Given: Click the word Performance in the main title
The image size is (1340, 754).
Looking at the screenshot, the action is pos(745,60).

=-=-=

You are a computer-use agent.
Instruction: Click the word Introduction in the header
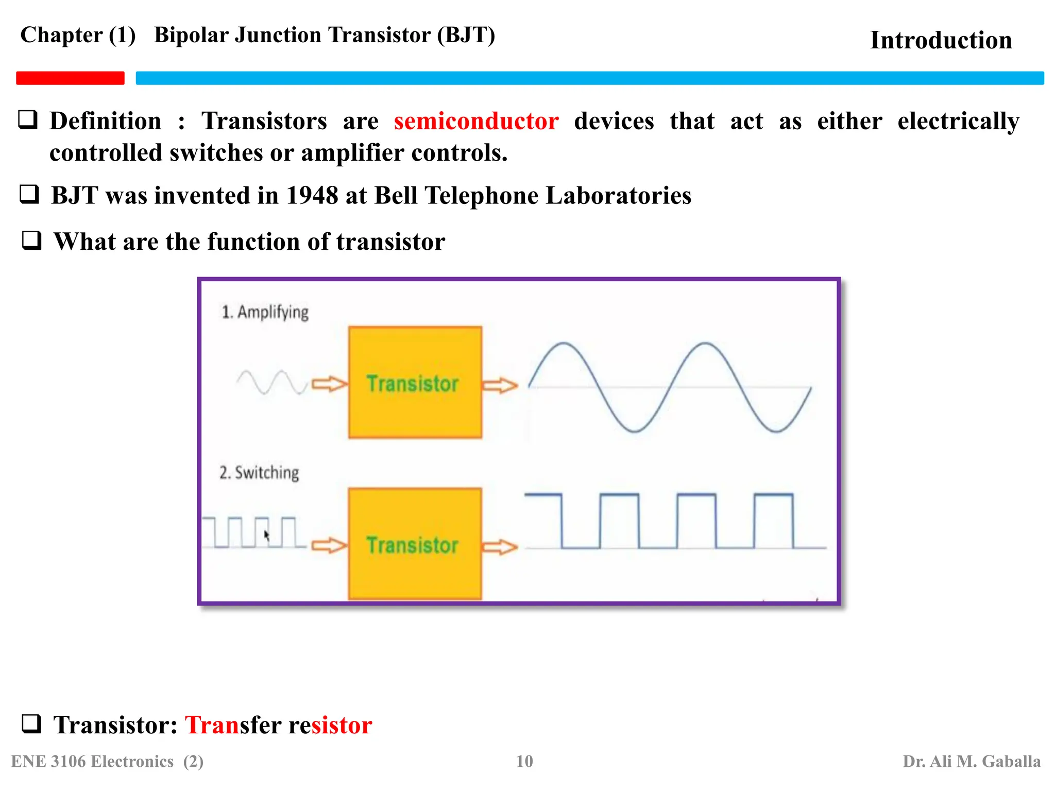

=-=-=

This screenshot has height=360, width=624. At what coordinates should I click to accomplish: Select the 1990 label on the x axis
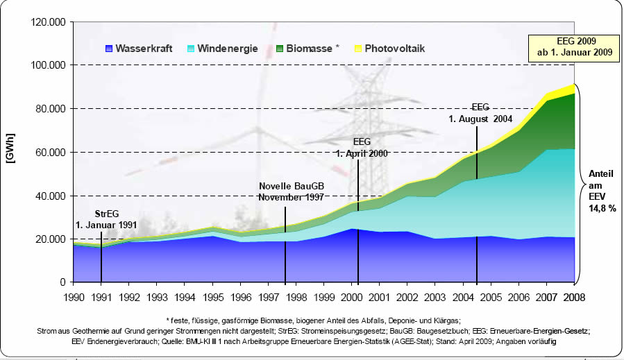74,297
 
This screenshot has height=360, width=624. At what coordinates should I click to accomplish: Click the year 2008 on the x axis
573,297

=-=-=

• **What the task requires**: Repeat the entries from the line containing "You are a computer-use agent." through the line containing "Instruction: Click the" word for word.

• **Answer for this exercise**:
You are a computer-use agent.
Instruction: Click the word Introduction in the header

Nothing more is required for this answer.